Since morning, I had sensed a calamity. I struggled to make progress through the gale. On street corners, amid its criss-crossing gusts, my colleagues held on to my coat tails. In this way I made my way through the town, and all was going well. We went to our gymnastics lesson at the other school. On our way we bought bagels. In a long line by twos, chattering intensely, we went in through the gate and up to the front entrance. Another moment, and I might have been safe, in a secure place, free at least until the evening from danger. If necessary, I could have even stayed in the gymanstics hall until the next morning. My faithful colleagues would have kept me company for the night. All that the calamity needed was for Wicek to let go of his brand new spinning top before the school entrance. It went whirring. A congestion built up before the doorway. I was pushed out of range of the gate, and suddenly I was caught. ‘My friends, save me!’ I cried out, hanging in the air now. I could still see their outstretched hands and their round, screaming mouths. At the last moment, I turned a somersault, and drifted in a magnificent, ascending line. Now I was flying high above the rooftops.
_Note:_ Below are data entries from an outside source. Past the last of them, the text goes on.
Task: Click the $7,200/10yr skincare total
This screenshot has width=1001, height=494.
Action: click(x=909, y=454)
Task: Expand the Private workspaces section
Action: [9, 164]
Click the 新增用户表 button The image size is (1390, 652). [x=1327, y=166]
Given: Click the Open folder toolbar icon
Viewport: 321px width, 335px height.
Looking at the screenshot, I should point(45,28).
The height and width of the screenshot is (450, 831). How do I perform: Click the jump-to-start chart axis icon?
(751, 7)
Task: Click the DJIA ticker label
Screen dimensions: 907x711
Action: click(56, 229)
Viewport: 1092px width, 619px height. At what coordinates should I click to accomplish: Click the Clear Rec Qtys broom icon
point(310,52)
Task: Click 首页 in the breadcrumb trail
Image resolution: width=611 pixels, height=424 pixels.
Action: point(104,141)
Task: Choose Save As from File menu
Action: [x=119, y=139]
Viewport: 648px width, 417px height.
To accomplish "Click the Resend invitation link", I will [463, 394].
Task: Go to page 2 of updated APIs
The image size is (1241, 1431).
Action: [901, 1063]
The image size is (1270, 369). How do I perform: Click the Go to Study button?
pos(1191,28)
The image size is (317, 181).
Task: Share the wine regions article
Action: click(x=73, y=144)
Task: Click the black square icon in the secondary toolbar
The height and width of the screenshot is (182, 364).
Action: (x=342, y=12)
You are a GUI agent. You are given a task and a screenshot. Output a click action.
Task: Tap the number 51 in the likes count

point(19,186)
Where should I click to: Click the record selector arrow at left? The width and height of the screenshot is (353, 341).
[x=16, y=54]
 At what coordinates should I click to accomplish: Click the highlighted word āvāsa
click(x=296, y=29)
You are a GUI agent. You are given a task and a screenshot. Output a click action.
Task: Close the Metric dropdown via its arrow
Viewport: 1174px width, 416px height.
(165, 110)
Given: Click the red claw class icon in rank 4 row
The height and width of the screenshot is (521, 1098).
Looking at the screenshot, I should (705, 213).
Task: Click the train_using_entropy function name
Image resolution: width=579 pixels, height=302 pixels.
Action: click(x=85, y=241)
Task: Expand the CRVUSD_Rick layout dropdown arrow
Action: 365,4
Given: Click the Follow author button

Flying in this way, out of breath, I could see with my mind’s eye how my colleagues in the classroom were stretching out their hands, desperately spreading their fingers and shouting to the teacher: ‘Please, professor, Szymiec has been swept away!’ The professor looked at them through his spectacles. He went calmly to the window and surveyed the horizon, shielding his eyes. But I could no longer be seen. In the dim reflection of the fawn sky, his face seemed to be made entirely of parchment. ‘We must cross him off the register,’ he said with a bitter look, and walked back to the rostrum. And I was carried higher and higher into the yellow and unfathomable autumn expanses.